What is needed: Continue the commentary on US nuclear energy policy and Australia from its last sentence.

### Source extract ###

That was a message from Michael Kratsios, the Director of the White House Office of Science and Technology.

Here’s a bit Bowen will love, and maybe even the Sussan Ley ‘modern’ Liberals. From the US Energy Secretary, Chris Wright:

‘For too long, America’s nuclear energy industry has been stymied by red tape and outdated government policies, but thanks to President Trump, the American nuclear renaissance is finally here. With the emergence of AI and President Trump’s pro-American manufacturing policies at work, American civil nuclear energy is being unleashed at the perfect time. Nuclear has the potential to be the greatest source of energy addition. It works whether the wind is blowing, or the sun is shining, is possible anywhere and at different scales.’

Are we supposed to believe that the anti-nuclear establishment in Australia are better informed than these individuals?

It seems unlikely.

And just because Dutton and his team were incapable of promoting nuclear to the masses, it doesn’t mean the technology was wrong, only that they were incompetent campaigners.

Included in Trump’s order is a critical direction to the Secretary of the Army ‘to establish a program of record to build a nuclear reactor at a domestic military installation to commence operations within the next three years’.

The Secretary of Energy has been told to ‘designate AI data centres’ to be operated within or alongside the Department of Energy. These will include infrastructure critical to defence. They have been given 30 months to complete national security objectives.

To ensure this can be done on time, nuclear is being given certain exclusions from the National Environmental Policy Act.

The US’s nuclear plan centres around military installations, defence AI, and critical energy networks.

If you read between the lines, Trump wants defence systems independent of fossil fuels and Chinese-owned renewables. Let’s see if Chris Bowen can work out why.

Considering Australia has one of the richest uranium sources in the world, it’s astonishing the government aren’t chirping up and trying to offer a way out of the financial crisis through major export deals to the US.

### Data excerpts ###

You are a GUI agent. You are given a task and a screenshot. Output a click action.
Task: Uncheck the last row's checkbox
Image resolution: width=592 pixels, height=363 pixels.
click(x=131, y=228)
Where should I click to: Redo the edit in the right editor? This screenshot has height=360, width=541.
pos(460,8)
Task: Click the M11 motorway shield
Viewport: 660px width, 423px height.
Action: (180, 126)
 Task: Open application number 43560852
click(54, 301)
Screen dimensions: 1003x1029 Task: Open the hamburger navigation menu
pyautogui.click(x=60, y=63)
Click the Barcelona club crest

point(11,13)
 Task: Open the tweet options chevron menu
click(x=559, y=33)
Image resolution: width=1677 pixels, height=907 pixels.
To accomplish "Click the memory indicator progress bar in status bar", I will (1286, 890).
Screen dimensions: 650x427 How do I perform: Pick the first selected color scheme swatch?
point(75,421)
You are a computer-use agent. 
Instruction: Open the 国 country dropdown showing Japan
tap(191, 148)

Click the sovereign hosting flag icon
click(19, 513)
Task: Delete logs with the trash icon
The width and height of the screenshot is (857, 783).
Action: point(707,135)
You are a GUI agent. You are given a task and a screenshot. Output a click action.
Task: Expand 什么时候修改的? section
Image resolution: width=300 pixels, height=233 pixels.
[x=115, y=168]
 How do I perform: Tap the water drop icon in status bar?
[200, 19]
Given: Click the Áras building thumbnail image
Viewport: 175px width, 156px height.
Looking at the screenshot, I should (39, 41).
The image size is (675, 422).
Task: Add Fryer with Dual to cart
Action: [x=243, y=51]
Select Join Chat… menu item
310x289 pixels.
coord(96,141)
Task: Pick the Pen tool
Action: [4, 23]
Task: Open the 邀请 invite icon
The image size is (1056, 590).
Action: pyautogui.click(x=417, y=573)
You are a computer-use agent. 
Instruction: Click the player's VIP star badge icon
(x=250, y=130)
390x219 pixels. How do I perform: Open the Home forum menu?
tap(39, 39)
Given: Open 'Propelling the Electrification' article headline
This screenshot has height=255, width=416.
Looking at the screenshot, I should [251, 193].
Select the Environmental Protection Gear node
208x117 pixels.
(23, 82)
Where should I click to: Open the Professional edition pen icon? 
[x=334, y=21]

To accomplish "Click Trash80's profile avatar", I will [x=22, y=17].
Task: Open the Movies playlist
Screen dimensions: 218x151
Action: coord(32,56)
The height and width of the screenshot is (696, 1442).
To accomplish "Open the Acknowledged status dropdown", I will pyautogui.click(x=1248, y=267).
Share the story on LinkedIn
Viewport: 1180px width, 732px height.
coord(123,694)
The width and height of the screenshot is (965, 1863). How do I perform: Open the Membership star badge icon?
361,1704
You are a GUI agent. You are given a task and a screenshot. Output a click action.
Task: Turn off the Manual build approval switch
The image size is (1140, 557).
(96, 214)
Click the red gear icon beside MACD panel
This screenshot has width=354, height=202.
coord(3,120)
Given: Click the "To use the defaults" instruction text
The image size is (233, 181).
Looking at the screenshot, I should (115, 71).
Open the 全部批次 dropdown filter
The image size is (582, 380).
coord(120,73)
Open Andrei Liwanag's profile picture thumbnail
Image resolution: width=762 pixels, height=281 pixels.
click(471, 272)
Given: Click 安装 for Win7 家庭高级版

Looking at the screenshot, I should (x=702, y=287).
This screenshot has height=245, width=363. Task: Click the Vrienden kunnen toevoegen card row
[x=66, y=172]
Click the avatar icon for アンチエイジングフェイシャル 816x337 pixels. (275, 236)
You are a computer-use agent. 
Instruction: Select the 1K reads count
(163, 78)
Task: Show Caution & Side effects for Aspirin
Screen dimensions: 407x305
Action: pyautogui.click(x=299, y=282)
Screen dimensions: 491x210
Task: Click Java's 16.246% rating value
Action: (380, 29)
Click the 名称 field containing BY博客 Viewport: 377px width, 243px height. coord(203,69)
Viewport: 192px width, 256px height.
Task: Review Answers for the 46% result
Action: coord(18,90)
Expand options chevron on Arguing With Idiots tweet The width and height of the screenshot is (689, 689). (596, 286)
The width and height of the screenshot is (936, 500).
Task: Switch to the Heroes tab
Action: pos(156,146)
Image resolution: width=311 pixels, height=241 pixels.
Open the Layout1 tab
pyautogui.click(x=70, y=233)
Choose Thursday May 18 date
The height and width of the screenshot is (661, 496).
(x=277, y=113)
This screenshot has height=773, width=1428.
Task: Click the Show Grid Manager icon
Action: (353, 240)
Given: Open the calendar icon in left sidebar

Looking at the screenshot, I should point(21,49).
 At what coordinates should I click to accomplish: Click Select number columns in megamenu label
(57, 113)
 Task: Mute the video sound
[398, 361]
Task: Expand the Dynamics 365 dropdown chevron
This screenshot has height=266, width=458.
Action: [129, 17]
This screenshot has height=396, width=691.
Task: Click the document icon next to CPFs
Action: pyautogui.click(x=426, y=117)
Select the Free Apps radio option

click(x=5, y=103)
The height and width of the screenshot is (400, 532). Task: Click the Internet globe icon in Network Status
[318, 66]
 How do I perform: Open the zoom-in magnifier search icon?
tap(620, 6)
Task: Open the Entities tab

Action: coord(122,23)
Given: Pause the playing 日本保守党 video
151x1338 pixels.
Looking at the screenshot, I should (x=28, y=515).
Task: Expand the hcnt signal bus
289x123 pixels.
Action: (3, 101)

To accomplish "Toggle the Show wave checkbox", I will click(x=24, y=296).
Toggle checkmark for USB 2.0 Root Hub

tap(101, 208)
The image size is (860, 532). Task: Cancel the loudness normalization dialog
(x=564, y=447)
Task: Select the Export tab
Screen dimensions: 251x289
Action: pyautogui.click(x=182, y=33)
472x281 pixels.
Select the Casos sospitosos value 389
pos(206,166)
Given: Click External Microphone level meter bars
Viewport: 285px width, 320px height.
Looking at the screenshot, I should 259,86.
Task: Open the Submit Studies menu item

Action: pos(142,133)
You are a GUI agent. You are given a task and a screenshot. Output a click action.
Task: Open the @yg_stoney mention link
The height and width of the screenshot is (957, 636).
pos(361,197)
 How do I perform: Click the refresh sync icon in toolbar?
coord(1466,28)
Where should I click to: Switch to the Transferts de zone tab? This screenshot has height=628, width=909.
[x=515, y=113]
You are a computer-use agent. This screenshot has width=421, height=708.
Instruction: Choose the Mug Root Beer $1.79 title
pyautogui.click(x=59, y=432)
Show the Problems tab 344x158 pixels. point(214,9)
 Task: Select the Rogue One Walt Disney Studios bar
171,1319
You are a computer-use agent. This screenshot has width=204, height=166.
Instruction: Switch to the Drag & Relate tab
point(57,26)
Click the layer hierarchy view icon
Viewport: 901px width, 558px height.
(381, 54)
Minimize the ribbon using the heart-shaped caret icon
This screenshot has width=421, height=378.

###

Answer for this exercise:
From this point forward, nuclear energy and Artificial Intelligence military-grade technology are joined at the hip.

It is impossible for the Australian Labor Party to make bold claims about being a global energy power or leader in AI without the inclusion of nuclear.

So, what’s our progress?

If you go to the Australian Department of Industry, Science, and Resources, you will find the following message:

Artificial Intelligence: We are committed to ensuring all Australians share the benefits of artificial intelligence (AI).

Our goals as a nation are to ‘quickly do simple tasks like writing emails’, automating the manufacturing and agricultural industries (if they still exist), improving decision-making (about what?), and ‘introducing new ways of tailoring services’.

Then there is a whole panic about the pervasive risk AI poses and how that can be regulated by yet more government intervention. While America is focused on building nuclear plants to power defence industry AI we’ve got two clickable options about a Voluntary AI Safety Standard, and Proposed mandatory guardrails for AI in high-risk settings.

This isn’t a joke.

We have committed $1 billion to this in the 2022-23 Budget.

There is even a new government initiative (surprise) under the Department of Industry, Science, and Resources called the National Artificial Intelligence Centre.

It is very difficult to see what, if anything, all this money has produced.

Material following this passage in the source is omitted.